Her omission from Ridge Racer V caused an outcry from series fans. While the staff of Official U.S. PlayStation Magazine mocked the reaction by suggesting players had "somehow forgotten the girls they see in video games aren't actually real people", they also celebrated her return to the series with the PSP Ridge Racer title, calling her "the best race queen" unlike "those skanks who replaced her." Arcade magazine featured a two-page spread of Ai by comparison, and expressed their enjoyment in how her introduction brought a sense of competition for the role of the series' mascot. The staff of Australian Station meanwhile considered her replacement in Ridge Racer V as a change that single-handedly represented the increase in sexualization gaming had steadily seen. Describing Reiko as an "innocent, wholesome looking girl-next-door" compare to the "more wordly" Ai they felt was designed to emphasize sex appeal, the staff further emphasized how little Ai was used in the title and questioned why the change was even done in the first place.

James Mielke of 1UP.com expressed surprise at how popular the character had remained through the years, noting her as one of gaming's first three dimensional female video game characters, predating Lara Croft. Examining the reasons, he suggested that a lot of the appeal may be due to her design such as her long legs or cheerful demeanor presented in the games. Elaborating on the latter, he felt this provided the Ridge Racer series with something other racing game franchises lacked, providing character to the titles with a touch of personality and charm, and that her return to the series after Ridge Racer V helped the series feel whole again for many fans. The latter sentiment was shared by the staff of PSM, stating that despite only being seen in part in the games her presence and style was always there, and alongside Ai helped define the series with "their unmatched style and grace."

Meanwhile, her role in Type 4 received praise for how it expanded upon her character and gave her a private life to view. The staff of Inside enjoyed how Reiko acted as a "hidden heroine" in the title, sending the player messages of encouragement during the game's story mode if proper conditions were met. They found this to be a rare moment provided by racing games, adding an element of human drama to the title and allowing her to shine. Universitas Islam Negeri Raden Mas Said Surakarta Associate Professor Luthfie Arguby Purnomo also discussed this aspect of her character, citing her as an example of how a mascot in a game can impact the micronarratives in games for characters. Describing her as having a cheerful personality and established as a "cyberbabe", he felt her presence was seen as vital to the games as it helped provide a reward in the form of fan service that encouraged engagement from players who would hope doing so would lead to interactions with her.

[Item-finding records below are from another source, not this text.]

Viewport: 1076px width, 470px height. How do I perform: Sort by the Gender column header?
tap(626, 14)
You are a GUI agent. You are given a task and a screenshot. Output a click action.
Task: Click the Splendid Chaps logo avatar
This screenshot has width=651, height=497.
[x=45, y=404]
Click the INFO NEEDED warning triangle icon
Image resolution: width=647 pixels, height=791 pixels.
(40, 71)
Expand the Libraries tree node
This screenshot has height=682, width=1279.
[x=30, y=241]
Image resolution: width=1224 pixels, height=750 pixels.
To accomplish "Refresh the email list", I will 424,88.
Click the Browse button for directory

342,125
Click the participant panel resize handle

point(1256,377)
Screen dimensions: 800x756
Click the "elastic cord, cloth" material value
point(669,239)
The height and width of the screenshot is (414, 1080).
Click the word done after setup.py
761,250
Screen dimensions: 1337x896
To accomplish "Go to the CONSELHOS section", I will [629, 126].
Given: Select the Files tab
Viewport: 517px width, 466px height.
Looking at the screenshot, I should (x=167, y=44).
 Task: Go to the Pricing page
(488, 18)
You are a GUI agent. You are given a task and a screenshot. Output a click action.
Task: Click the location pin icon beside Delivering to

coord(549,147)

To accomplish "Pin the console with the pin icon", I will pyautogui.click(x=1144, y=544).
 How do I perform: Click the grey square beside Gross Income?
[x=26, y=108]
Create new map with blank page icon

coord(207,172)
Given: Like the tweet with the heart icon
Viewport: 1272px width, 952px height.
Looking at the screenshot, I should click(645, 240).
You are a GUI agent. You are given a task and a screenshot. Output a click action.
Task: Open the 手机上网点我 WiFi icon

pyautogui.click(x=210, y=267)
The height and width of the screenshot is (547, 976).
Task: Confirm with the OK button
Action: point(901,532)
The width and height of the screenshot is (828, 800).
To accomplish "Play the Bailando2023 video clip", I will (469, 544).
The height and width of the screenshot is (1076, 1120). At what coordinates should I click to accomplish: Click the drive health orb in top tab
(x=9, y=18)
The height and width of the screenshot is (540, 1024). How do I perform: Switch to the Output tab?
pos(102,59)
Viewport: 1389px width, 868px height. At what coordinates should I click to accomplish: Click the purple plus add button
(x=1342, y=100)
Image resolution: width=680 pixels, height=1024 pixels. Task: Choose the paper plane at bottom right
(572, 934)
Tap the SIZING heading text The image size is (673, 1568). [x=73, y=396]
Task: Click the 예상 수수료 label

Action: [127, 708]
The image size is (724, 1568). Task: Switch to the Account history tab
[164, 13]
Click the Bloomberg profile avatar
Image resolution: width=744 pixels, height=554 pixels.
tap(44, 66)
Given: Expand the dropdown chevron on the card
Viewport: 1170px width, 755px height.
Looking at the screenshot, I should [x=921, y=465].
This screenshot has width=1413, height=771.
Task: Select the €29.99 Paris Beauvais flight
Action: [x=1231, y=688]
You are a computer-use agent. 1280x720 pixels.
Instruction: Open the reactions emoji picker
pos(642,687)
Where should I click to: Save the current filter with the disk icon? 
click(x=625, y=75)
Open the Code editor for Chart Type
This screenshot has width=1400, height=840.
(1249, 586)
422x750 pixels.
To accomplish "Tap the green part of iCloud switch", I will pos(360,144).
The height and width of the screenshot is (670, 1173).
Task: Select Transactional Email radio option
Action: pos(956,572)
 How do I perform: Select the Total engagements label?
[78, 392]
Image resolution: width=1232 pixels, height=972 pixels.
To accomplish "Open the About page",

However, Bath Spa University Professor of Digital Media James Newman in his book Videogames was critical of Reiko's usage in the games. Calling her "the epitome outmoded and outdated stereotyping" due to her usage being primarily in promotional material with limited involvement in the games, he felt she served as an example of how female characters are often relegated to the background compared to their male or even non-human counterparts, in this case the cars in the Ridge Racer series. He referenced her again in the book Teaching Videogames, suggesting that readers avoid using a character in such a manner as it could be considered off-putting to female viewers, and posed the question to consider issues that may arise from such representation of women in media. Barbara Connell in the book Exploring the Media also criticized Reiko's usage, describing her as heavily sexualized and an example of how female characters are often used as props or bystanders in games.